India can see a proper recovery next year on the back of positivity and confidence due to Covid-19 vaccines, Union finance minister Nirmala Sitharaman said on Friday, arguing that steady growth and capacity expansion in the past two months had pulled the economy out of its pandemic trough.
Speaking at the 18th Hindustan Times Leadership Summit, Sitharaman also defended the Centre’s controversial farm reform laws, said she is not worried about food inflation and hailed the spirit of cooperation that steers the running of the GST Council.
The finance minister’s comments came days after UK became the first country in the world to approve a vaccine made by Pfizer-BioNTech, with the United States and European Union expected to grant regulatory clearances later this month to stave off a disease that has killed 1.5 million worldwide.
So far, four vaccine candidates – including one that is being manufactured in India — have declared encouraging late-stage trial results. Hours before the summit, Prime Minister Narendra Modi announced that India is set to get a vaccine within weeks.
“The vaccine coming brings in a certain positivity. A vaccine efficiently delivered…will only bring in confidence among the people, both the workers, employers and also people who are engaged in some or the other economic activity,” Sitharaman said at the 18th Hindustan Times Leadership Summit.
“The vaccine will bring in optimism and positivity. With the vaccine, economic activity will get traction.”

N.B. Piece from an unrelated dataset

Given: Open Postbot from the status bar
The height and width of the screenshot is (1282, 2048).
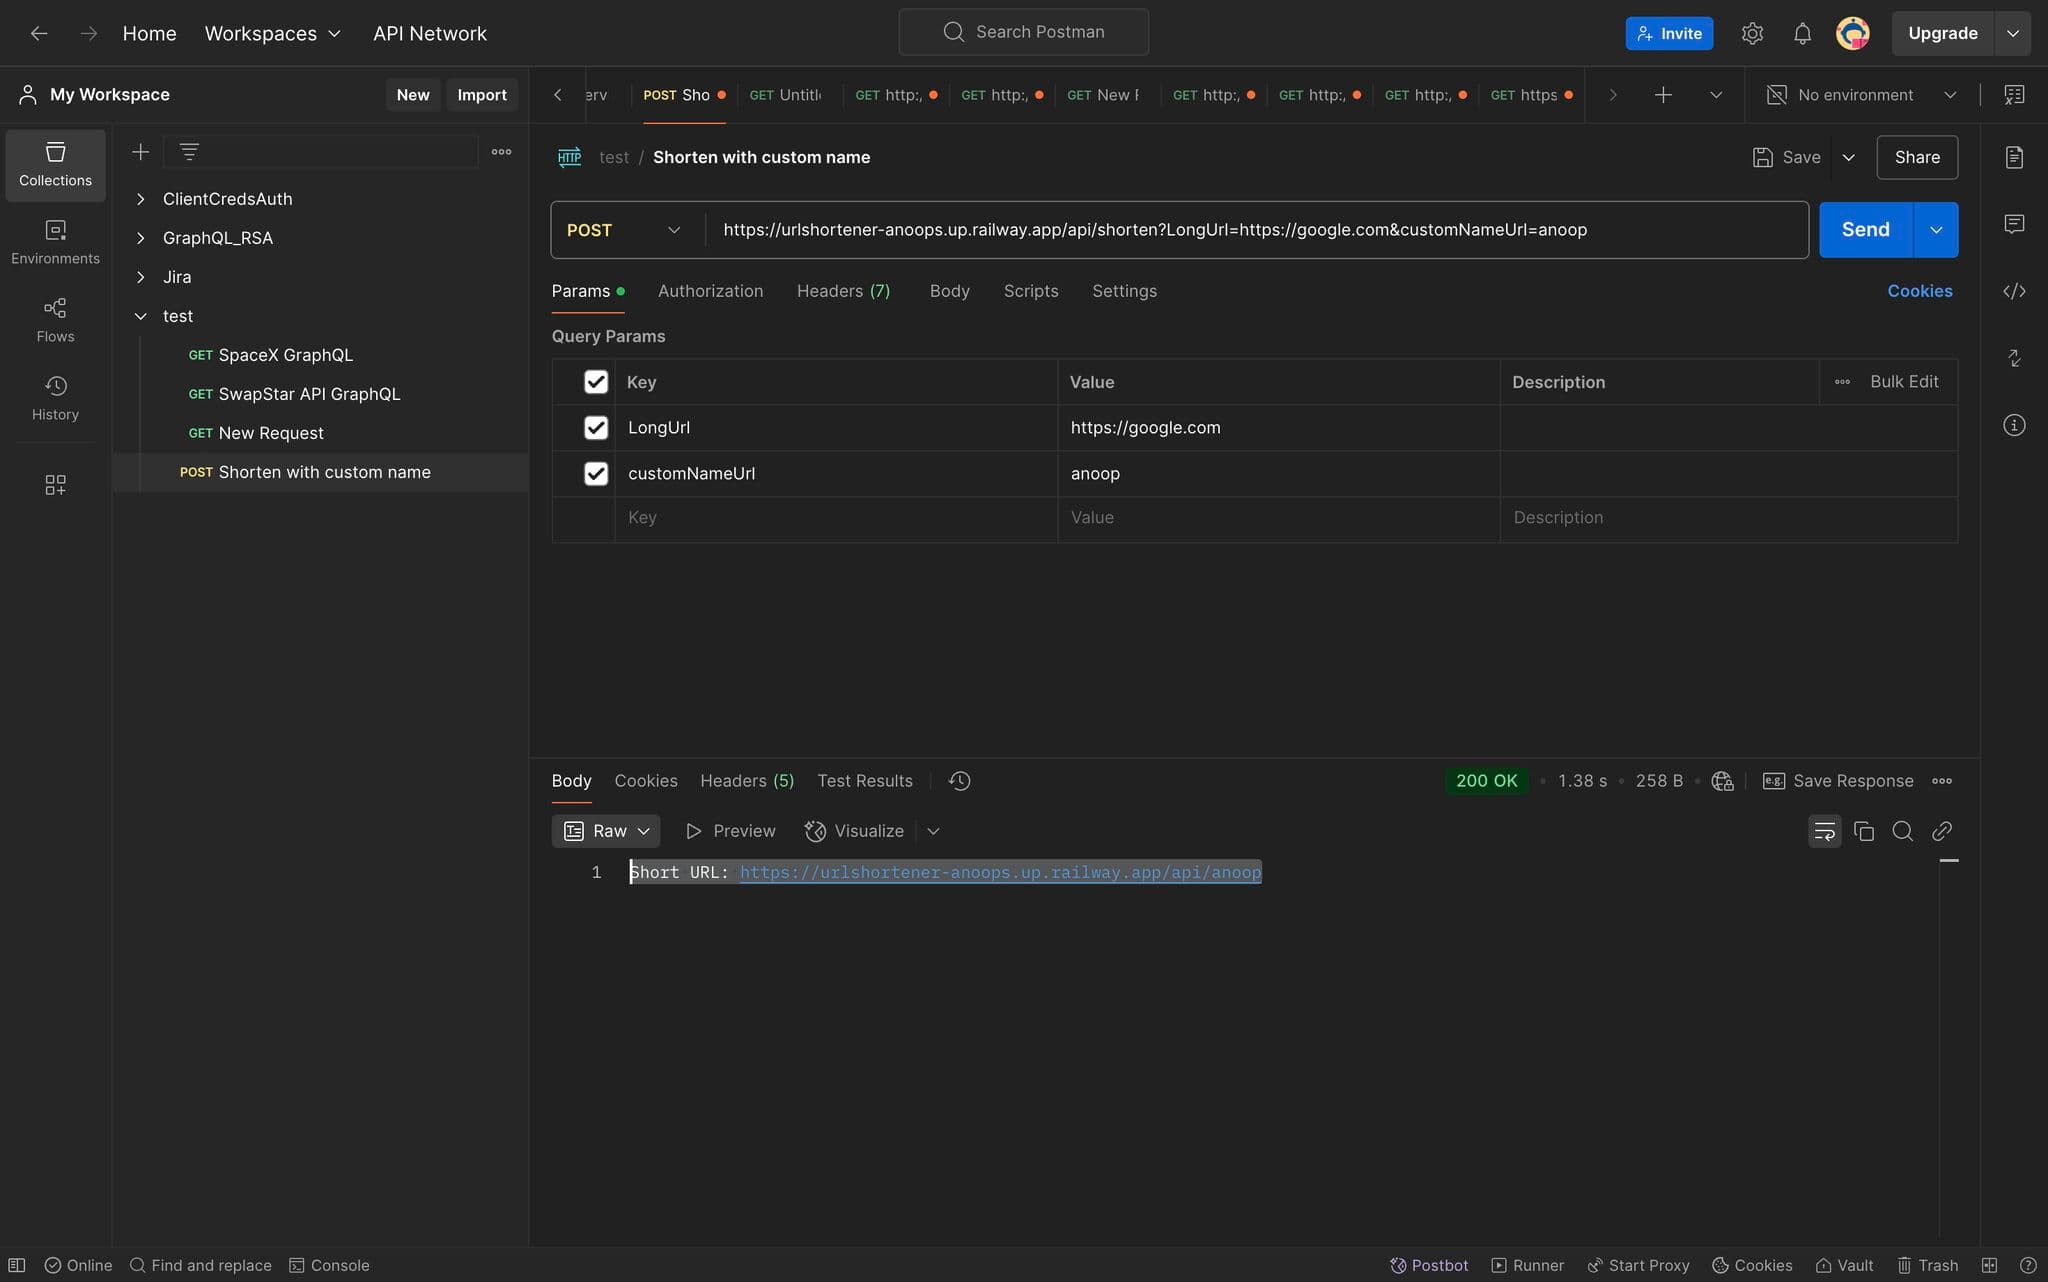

With 2020-21 being seen as when large numbers of Indians will get inoculated, with frontline workers and vulnerable populations prioritised, the finance minister also pointed towards the importance of logistics and distribution networks. She refused to specify how much money would be set aside for Covid-19 immunisation in next year’s Union budget.
“We don’t know what will be the details which come with the vaccine. Will it be one dose or two doses? Will it be two doses with two or three weeks in between? Will two doses be sufficient? Unless we get all these details, I really cannot work towards a number.”
At the HT Summit two weeks ago, Serum Institute of India CEO Adar Poonawalla had said that the Oxford-AstraZeneca vaccine which is being manufactured in India — could become available for the general public by April-May next year and is likely to cost around Rs 500-600 for a dose.
Sitharaman acknowledged that the current situation in the country was drastically different from when she presented the budget in February but added that the government had steered the country through the pandemic with a judicious mixture of fiscal and monetary measures.
The finance minister also touched upon the recovery in the second quarter of 2020-21, when the economy shrank by 7.5, outperforming most expectations and registering is a sharp improvement from the 23.9% contraction in the previous quarter.
Sitharaman attributed this showing to an expansion in the core sectors and said that just pent-up demand and the festive season could not have driven this recovery alone. She also pointed to revenue from the Goods and Services Tax (GST) exceeding Rs 1 lakh crore for the second consecutive month in November, as a clear indication that economic activity was returning to normal.
“Recovery is consistently happening in the last two months…you hear core sector industries, cement, iron and steel, integrated plants are all going in for expansion, not just in one unit but across the country, you’re hearing of expansion,” she said.
“There is an indication that additional demand coming in. It is not pent up or festival demand. It is likely to sustain.”
Sitharaman contested the assumption that private sector investment continued to be weak, and said core sector expansion couldn’t happen without additional private buy in.
“Banks are also seeing industry approach for additional expansion-related funding requests. You are seeing expansion in capacities and it cannot be without private investment,” she said, adding that one may have to wait for a month to see if credit is also equally expanding.
When asked about inflation – hours after the Reserve Bank of India held rates, indicating inflationary anxieties – Sitharaman said she was not worried by what she termed as seasonal fluctuations.
“There are seasonal ups and downs in prices and the commodities about which we are seeing clear hike in prices are largely seasonal. If you take foodgrains and edible commodities, there are seasonal fluctuations. The government, through inter-ministerial group, has been very frequently looking at changes and taking conscious calls to fill in any supply level shortages through imports and logistical constraints are getting sorted.”
“This blip in inflation, particularly of food items, will ease out.” Hours before, RBI governor Shaktikanta Das said retail inflation is likely to remain elevated and pegged it at 6.8% for the third quarter.
Sitharaman defended the government’s relief measures for the middle class, and said 300 million people received cash transfers during the pandemic lockdown period but acknowledged that the fiscal deficit will certainly be higher than the 3.5% of GDP target set in the 2020 Union budget.
“What has given me most strength is that people of India, given the challenges and difficulties, have still kept going and today, that’s the reason for the revival… It’s the virus and related matters were more of a worry than the economy,” she added.